• TASK DESCRIPTION: Reproduce every one of the following rows verbatim, leaving each line unchanged.
─── EXTRACTED MATERIAL
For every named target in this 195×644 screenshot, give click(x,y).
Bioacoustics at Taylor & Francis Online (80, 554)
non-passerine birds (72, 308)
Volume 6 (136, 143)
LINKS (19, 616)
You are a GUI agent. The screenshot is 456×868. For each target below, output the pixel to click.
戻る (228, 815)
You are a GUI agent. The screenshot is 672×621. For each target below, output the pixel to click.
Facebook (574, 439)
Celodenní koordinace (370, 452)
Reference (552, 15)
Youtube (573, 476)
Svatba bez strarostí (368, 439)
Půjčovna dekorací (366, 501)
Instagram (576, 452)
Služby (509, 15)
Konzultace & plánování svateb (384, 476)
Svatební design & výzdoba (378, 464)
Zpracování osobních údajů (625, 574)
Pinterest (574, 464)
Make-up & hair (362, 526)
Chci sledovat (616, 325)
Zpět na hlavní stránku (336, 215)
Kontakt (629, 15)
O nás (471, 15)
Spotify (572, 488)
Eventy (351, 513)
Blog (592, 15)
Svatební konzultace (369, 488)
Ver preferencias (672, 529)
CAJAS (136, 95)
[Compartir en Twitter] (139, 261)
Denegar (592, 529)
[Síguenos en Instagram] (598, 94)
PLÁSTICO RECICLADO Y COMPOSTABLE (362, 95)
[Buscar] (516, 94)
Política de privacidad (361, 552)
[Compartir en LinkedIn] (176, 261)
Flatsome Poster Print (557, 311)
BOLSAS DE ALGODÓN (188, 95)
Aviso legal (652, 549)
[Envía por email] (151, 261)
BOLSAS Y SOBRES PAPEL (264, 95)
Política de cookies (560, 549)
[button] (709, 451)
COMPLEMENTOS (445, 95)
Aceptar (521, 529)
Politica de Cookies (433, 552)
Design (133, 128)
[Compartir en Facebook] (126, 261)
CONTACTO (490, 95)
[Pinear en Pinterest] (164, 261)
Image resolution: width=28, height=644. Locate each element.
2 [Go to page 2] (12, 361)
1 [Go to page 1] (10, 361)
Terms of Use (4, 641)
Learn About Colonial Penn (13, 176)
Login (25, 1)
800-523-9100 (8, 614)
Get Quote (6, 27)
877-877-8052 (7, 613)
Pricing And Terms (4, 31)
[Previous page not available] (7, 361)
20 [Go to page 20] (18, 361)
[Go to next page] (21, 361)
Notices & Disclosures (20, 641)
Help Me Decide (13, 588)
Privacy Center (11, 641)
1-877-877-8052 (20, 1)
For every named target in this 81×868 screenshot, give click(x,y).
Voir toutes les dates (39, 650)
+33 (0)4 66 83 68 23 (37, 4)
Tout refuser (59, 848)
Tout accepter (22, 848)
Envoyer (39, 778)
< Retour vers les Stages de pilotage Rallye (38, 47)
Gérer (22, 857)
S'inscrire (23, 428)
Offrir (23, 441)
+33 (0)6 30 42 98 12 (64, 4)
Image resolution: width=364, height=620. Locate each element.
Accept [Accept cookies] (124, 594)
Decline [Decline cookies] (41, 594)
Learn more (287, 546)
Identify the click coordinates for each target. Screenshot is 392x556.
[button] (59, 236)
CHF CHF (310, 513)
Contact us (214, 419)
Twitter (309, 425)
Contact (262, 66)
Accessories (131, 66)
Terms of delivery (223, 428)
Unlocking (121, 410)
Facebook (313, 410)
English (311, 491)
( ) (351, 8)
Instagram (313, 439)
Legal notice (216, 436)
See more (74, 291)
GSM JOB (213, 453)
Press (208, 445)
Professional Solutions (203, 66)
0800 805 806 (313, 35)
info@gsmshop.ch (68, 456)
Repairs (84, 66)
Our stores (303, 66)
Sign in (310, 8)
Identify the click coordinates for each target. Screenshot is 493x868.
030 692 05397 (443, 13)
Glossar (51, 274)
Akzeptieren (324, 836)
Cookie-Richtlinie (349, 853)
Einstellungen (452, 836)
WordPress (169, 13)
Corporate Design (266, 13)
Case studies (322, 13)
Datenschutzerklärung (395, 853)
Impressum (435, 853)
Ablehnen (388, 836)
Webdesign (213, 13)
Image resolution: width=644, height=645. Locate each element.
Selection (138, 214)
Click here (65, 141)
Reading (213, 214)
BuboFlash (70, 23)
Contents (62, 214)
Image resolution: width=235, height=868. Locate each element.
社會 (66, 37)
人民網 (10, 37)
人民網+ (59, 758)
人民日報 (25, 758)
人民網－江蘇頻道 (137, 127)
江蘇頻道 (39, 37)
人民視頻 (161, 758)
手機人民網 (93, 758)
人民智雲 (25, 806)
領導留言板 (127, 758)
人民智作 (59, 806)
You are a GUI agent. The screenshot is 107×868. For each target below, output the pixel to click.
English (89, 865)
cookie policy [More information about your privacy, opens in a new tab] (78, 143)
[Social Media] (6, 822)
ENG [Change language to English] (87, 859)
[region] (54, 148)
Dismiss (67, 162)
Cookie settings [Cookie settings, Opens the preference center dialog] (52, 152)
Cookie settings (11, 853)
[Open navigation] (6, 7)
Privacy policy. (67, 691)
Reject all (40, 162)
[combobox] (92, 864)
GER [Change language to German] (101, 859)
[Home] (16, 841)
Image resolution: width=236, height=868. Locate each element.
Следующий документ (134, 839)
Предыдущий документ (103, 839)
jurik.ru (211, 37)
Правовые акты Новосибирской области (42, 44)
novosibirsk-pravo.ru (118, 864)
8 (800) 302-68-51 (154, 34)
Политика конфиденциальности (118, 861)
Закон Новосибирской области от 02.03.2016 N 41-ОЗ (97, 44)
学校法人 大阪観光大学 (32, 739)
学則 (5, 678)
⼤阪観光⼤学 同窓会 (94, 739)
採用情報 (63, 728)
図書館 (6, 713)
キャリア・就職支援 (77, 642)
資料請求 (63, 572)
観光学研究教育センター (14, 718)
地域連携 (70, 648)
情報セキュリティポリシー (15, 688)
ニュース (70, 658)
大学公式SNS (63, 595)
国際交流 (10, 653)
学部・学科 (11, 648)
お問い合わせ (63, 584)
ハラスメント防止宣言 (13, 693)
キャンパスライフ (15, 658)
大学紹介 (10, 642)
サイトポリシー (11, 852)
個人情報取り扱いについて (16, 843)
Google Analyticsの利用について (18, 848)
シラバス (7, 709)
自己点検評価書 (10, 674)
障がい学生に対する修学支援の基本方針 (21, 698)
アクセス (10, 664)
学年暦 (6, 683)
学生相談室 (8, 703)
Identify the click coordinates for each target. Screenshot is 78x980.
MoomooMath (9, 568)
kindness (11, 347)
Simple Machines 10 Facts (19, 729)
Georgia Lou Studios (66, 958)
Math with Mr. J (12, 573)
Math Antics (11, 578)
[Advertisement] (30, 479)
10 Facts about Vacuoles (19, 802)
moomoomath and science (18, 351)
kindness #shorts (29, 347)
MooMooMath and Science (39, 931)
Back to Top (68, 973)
──────
• EXPECTED ANSWER:
For every named target in this 195×644 screenshot, give click(x,y).
Bioacoustics at Taylor & Francis Online (80, 554)
non-passerine birds (72, 308)
Volume 6 (136, 143)
LINKS (19, 616)
You are a GUI agent. The screenshot is 456×868. For each target below, output the pixel to click.
戻る (228, 815)
You are a GUI agent. The screenshot is 672×621. For each target below, output the pixel to click.
Facebook (574, 439)
Celodenní koordinace (370, 452)
Reference (552, 15)
Youtube (573, 476)
Svatba bez strarostí (368, 439)
Půjčovna dekorací (366, 501)
Instagram (576, 452)
Služby (509, 15)
Konzultace & plánování svateb (384, 476)
Svatební design & výzdoba (378, 464)
Zpracování osobních údajů (625, 574)
Pinterest (574, 464)
Make-up & hair (362, 526)
Chci sledovat (616, 325)
Zpět na hlavní stránku (336, 215)
Kontakt (629, 15)
O nás (471, 15)
Spotify (572, 488)
Eventy (351, 513)
Blog (592, 15)
Svatební konzultace (369, 488)
Ver preferencias (672, 529)
CAJAS (136, 95)
[Compartir en Twitter] (139, 261)
Denegar (592, 529)
[Síguenos en Instagram] (598, 94)
PLÁSTICO RECICLADO Y COMPOSTABLE (362, 95)
[Buscar] (516, 94)
Política de privacidad (361, 552)
[Compartir en LinkedIn] (176, 261)
Flatsome Poster Print (557, 311)
BOLSAS DE ALGODÓN (188, 95)
Aviso legal (652, 549)
[Envía por email] (151, 261)
BOLSAS Y SOBRES PAPEL (264, 95)
Política de cookies (560, 549)
[button] (709, 451)
COMPLEMENTOS (445, 95)
Aceptar (521, 529)
Politica de Cookies (433, 552)
Design (133, 128)
[Compartir en Facebook] (126, 261)
CONTACTO (490, 95)
[Pinear en Pinterest] (164, 261)
Image resolution: width=28, height=644. Locate each element.
2 [Go to page 2] (12, 361)
1 [Go to page 1] (10, 361)
Terms of Use (4, 641)
Learn About Colonial Penn (13, 176)
Login (25, 1)
800-523-9100 (8, 614)
Get Quote (6, 27)
877-877-8052 (7, 613)
Pricing And Terms (4, 31)
[Previous page not available] (7, 361)
20 [Go to page 20] (18, 361)
[Go to next page] (21, 361)
Notices & Disclosures (20, 641)
Help Me Decide (13, 588)
Privacy Center (11, 641)
1-877-877-8052 (20, 1)
For every named target in this 81×868 screenshot, give click(x,y).
Voir toutes les dates (39, 650)
+33 (0)4 66 83 68 23 (37, 4)
Tout refuser (59, 848)
Tout accepter (22, 848)
Envoyer (39, 778)
< Retour vers les Stages de pilotage Rallye (38, 47)
Gérer (22, 857)
S'inscrire (23, 428)
Offrir (23, 441)
+33 (0)6 30 42 98 12 (64, 4)
Image resolution: width=364, height=620. Locate each element.
Accept [Accept cookies] (124, 594)
Decline [Decline cookies] (41, 594)
Learn more (287, 546)
Identify the click coordinates for each target. Screenshot is 392x556.
[button] (59, 236)
CHF CHF (310, 513)
Contact us (214, 419)
Twitter (309, 425)
Contact (262, 66)
Accessories (131, 66)
Terms of delivery (223, 428)
Unlocking (121, 410)
Facebook (313, 410)
English (311, 491)
( ) (351, 8)
Instagram (313, 439)
Legal notice (216, 436)
See more (74, 291)
GSM JOB (213, 453)
Press (208, 445)
Professional Solutions (203, 66)
0800 805 806 (313, 35)
info@gsmshop.ch (68, 456)
Repairs (84, 66)
Our stores (303, 66)
Sign in (310, 8)
Identify the click coordinates for each target. Screenshot is 493x868.
030 692 05397 (443, 13)
Glossar (51, 274)
Akzeptieren (324, 836)
Cookie-Richtlinie (349, 853)
Einstellungen (452, 836)
WordPress (169, 13)
Corporate Design (266, 13)
Case studies (322, 13)
Datenschutzerklärung (395, 853)
Impressum (435, 853)
Ablehnen (388, 836)
Webdesign (213, 13)
Image resolution: width=644, height=645. Locate each element.
Selection (138, 214)
Click here (65, 141)
Reading (213, 214)
BuboFlash (70, 23)
Contents (62, 214)
Image resolution: width=235, height=868. Locate each element.
社會 (66, 37)
人民網 (10, 37)
人民網+ (59, 758)
人民日報 (25, 758)
人民網－江蘇頻道 (137, 127)
江蘇頻道 (39, 37)
人民視頻 (161, 758)
手機人民網 (93, 758)
人民智雲 (25, 806)
領導留言板 (127, 758)
人民智作 (59, 806)
You are a GUI agent. The screenshot is 107×868. For each target below, output the pixel to click.
English (89, 865)
cookie policy [More information about your privacy, opens in a new tab] (78, 143)
[Social Media] (6, 822)
ENG [Change language to English] (87, 859)
[region] (54, 148)
Dismiss (67, 162)
Cookie settings [Cookie settings, Opens the preference center dialog] (52, 152)
Cookie settings (11, 853)
[Open navigation] (6, 7)
Privacy policy. (67, 691)
Reject all (40, 162)
[combobox] (92, 864)
GER [Change language to German] (101, 859)
[Home] (16, 841)
Image resolution: width=236, height=868. Locate each element.
Следующий документ (134, 839)
Предыдущий документ (103, 839)
jurik.ru (211, 37)
Правовые акты Новосибирской области (42, 44)
novosibirsk-pravo.ru (118, 864)
8 (800) 302-68-51 (154, 34)
Политика конфиденциальности (118, 861)
Закон Новосибирской области от 02.03.2016 N 41-ОЗ (97, 44)
学校法人 大阪観光大学 (32, 739)
学則 (5, 678)
⼤阪観光⼤学 同窓会 (94, 739)
採用情報 (63, 728)
図書館 (6, 713)
キャリア・就職支援 (77, 642)
資料請求 (63, 572)
観光学研究教育センター (14, 718)
地域連携 (70, 648)
情報セキュリティポリシー (15, 688)
ニュース (70, 658)
大学公式SNS (63, 595)
国際交流 (10, 653)
学部・学科 (11, 648)
お問い合わせ (63, 584)
ハラスメント防止宣言 (13, 693)
キャンパスライフ (15, 658)
大学紹介 (10, 642)
サイトポリシー (11, 852)
個人情報取り扱いについて (16, 843)
Google Analyticsの利用について (18, 848)
シラバス (7, 709)
自己点検評価書 (10, 674)
障がい学生に対する修学支援の基本方針 (21, 698)
アクセス (10, 664)
学年暦 (6, 683)
学生相談室 (8, 703)
Identify the click coordinates for each target. Screenshot is 78x980.
MoomooMath (9, 568)
kindness (11, 347)
Simple Machines 10 Facts (19, 729)
Georgia Lou Studios (66, 958)
Math with Mr. J (12, 573)
Math Antics (11, 578)
[Advertisement] (30, 479)
10 Facts about Vacuoles (19, 802)
moomoomath and science (18, 351)
kindness #shorts (29, 347)
MooMooMath and Science (39, 931)
Back to Top (68, 973)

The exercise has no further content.